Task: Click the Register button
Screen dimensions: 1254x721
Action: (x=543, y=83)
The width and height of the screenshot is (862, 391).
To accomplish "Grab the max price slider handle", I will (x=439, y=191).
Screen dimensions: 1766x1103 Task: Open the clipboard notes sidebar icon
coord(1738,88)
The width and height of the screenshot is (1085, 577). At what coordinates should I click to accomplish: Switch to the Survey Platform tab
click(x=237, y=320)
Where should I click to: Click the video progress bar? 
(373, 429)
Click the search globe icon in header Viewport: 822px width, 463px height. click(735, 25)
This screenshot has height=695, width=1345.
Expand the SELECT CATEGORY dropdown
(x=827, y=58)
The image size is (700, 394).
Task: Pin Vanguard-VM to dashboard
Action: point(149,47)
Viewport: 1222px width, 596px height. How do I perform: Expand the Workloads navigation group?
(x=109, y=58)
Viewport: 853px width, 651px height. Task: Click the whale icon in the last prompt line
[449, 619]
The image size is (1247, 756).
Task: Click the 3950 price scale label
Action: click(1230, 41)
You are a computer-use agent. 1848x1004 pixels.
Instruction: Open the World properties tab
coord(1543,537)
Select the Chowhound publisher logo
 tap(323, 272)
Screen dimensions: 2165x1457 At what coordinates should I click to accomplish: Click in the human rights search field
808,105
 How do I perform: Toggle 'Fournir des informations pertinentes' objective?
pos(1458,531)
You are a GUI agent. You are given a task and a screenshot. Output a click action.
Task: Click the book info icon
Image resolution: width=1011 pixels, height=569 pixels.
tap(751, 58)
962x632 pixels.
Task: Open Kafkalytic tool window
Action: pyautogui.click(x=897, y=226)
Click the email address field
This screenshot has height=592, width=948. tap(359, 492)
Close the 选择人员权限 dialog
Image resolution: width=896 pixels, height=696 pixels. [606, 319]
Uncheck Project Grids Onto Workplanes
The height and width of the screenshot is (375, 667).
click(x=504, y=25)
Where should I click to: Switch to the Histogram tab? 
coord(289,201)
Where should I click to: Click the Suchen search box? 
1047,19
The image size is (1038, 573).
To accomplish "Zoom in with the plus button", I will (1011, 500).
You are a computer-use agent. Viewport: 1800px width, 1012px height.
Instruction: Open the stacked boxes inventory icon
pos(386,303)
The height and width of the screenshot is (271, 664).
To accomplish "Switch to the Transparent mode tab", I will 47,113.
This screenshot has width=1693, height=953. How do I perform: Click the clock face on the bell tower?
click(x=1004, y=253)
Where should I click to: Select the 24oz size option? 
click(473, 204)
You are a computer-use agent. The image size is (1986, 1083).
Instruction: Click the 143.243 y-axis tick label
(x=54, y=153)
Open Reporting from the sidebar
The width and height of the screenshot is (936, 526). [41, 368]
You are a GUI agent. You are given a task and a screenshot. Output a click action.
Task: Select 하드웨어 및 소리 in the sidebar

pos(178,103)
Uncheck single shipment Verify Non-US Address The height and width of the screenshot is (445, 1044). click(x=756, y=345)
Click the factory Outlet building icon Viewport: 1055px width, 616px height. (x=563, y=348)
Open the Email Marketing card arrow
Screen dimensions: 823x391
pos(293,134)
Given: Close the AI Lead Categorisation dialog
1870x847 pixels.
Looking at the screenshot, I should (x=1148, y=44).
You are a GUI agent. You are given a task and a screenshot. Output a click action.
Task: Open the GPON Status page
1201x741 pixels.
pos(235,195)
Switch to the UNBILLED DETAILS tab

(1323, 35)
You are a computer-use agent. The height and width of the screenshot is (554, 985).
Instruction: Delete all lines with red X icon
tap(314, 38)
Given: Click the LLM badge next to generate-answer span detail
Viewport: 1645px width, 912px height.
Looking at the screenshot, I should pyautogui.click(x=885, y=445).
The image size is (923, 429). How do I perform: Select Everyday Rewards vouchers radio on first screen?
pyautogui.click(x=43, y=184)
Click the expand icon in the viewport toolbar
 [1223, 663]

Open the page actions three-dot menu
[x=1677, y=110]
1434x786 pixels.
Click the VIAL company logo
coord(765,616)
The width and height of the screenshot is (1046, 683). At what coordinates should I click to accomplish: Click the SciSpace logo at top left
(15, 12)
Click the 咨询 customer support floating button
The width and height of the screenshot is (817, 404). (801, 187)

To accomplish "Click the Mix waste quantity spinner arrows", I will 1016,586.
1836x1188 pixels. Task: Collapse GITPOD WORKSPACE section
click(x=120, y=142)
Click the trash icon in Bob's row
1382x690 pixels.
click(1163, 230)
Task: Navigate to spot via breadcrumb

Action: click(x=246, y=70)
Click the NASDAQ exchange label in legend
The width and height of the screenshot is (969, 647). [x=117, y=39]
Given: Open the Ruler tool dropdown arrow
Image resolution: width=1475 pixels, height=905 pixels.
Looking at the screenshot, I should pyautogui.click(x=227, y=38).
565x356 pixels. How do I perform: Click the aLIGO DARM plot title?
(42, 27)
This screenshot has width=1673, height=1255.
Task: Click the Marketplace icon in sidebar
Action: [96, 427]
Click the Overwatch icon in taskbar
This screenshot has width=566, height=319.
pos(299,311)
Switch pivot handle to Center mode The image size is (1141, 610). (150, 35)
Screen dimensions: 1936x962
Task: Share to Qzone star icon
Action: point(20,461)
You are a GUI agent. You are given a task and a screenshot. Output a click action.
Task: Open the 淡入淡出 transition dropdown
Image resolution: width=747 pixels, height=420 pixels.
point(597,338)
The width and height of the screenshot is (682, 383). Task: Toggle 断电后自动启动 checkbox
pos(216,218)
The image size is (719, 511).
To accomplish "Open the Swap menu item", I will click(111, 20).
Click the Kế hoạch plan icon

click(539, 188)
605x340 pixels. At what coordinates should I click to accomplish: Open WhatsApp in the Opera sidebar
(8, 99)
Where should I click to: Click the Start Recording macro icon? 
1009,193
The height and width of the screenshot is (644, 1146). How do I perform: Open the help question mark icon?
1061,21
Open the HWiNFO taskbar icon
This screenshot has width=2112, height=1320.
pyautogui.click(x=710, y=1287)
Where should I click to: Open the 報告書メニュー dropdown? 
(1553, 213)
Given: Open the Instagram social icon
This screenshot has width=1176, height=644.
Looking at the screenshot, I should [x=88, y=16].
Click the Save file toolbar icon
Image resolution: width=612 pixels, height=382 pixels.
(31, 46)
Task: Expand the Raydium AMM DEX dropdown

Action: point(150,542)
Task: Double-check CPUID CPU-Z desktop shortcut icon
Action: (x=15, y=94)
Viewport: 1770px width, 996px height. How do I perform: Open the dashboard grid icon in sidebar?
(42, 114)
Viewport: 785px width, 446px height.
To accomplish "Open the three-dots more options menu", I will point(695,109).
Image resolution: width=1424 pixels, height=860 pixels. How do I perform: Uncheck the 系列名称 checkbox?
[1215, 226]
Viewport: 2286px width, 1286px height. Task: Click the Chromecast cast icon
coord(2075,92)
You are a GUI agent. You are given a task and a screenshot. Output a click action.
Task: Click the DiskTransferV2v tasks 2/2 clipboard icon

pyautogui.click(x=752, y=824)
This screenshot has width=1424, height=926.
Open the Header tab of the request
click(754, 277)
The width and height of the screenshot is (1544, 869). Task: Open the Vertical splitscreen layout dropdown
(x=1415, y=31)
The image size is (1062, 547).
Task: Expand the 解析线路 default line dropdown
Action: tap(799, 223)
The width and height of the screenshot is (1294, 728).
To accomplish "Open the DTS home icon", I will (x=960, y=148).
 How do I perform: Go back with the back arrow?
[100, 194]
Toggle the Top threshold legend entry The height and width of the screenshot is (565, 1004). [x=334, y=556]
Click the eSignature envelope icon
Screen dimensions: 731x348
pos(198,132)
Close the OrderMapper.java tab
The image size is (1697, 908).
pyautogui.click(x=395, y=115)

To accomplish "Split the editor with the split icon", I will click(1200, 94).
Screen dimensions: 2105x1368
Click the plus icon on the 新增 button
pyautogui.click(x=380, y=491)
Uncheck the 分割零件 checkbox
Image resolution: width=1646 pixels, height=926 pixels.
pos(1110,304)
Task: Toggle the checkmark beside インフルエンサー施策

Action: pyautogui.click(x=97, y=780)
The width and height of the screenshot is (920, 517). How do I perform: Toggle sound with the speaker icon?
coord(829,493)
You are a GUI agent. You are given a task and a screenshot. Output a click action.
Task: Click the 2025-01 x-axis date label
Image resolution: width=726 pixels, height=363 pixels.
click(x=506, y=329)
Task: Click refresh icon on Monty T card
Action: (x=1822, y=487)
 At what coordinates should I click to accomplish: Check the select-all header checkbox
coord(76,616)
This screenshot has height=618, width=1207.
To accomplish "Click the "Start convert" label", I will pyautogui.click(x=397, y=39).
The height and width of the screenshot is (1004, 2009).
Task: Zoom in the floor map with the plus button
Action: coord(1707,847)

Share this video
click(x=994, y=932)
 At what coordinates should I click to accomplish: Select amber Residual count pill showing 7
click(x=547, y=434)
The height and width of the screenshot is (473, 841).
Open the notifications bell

*WHAT YOU ARE ASKED TO DO*:
Find all lines holding the word "computer" in the records above and copy them.

*TASK RESPONSE*:
You are a computer-use agent. 1848x1004 pixels.
You are a computer-use agent. Viewport: 1800px width, 1012px height.
You are a computer-use agent. The image size is (1986, 1083).
You are a computer-use agent. The height and width of the screenshot is (554, 985).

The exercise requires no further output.